Stephen Lucas reports

A dodgy samosa finishes off Hamlet’s father and Richard III is cast as a motor mechanic in wacky versions of the Bard’s plays set to be staged simultaneously across Britain by thousands of pupils.

Ten thousand children from 400 schools will be treading the boards in One Night of Shakespeare at 100 professional theatres on Sunday.

The night is a collaboration between the BBC, as part of its year-long celebration of Shakespeare, and the Shakespeare Schools Festival.

It is a massive boost to the five-year-old festival in which schools from across Britain perform abridged Shakespeare plays at theatres over three weeks each October. Past productions have included Julius Caesar set in a nightclub, with Caesar as the resident DJ, and a musical version of Macbeth.

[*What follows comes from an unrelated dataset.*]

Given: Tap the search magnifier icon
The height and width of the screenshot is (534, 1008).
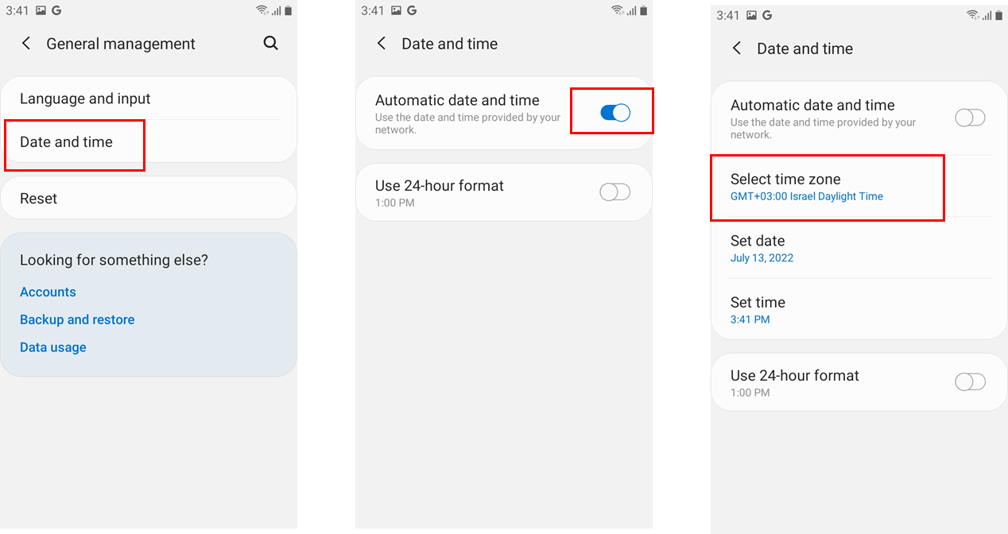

If all goes smoothly on July 3, a new world record will be set for the most Shakespeare plays performed simultaneously.

Pupils at Stepney Green, a boys’ secondary in east London, will perform a version of Hamlet set in Brick Lane, at the Cochrane theatre, central London.

The king will be poisoned by a samosa, and Ophelia will clutch a mobile phone and tell Hamlet: “I have many texts of yours that I have longed to delete.”

Kathryn Taburet, head of English, said: “The majority of pupils are Bangladeshi so we decided to set it in Brick Lane. When the players perform the dumb show it is done in the style of a Bollywood mime. We called it a mime because if we called it a dance it might have put the boys off.”

The 13 plays being performed use the scripts from Shakespeare, the Animated Tales, a series of 12 adaptations in cartoon format, plus Tom Stoppard’s abridged version of The Merchant of Venice.

A cast of 24 Year 7-10 boys from King Edward VI grammar school, in Stratford-upon-Avon, where the Bard was a pupil, will perform Richard III at Stratford’s Swan theatre.

Perry Mills, assistant head and head of expressive arts, said: “It is set in a garage mechanic’s workshop. The tyres are used as thrones, chairs and weapons. They attack each other with them. It gets very mucky as there is grease and oil all over the place.”

Shipston high, in Shipston on Stour, Warwickshire, is putting on The Tempest at the Swan. In a break with Elizabethan tradition, where boy actors took female roles, Prospero and Ariel will be played by female pupils.

Over the next two weeks pupils will take part in acting workshops run by the National Youth Theatre, the Scottish Youth Theatre, the National Youth Theatre of Wales and the Ulster Association of Youth Drama.

Chris Grace, the director of the Shakespeare Schools Festival and the executive producer of Shakespeare, the Animated Tales, said: “When teachers are confident enough to let children go with their ideas it gets exciting.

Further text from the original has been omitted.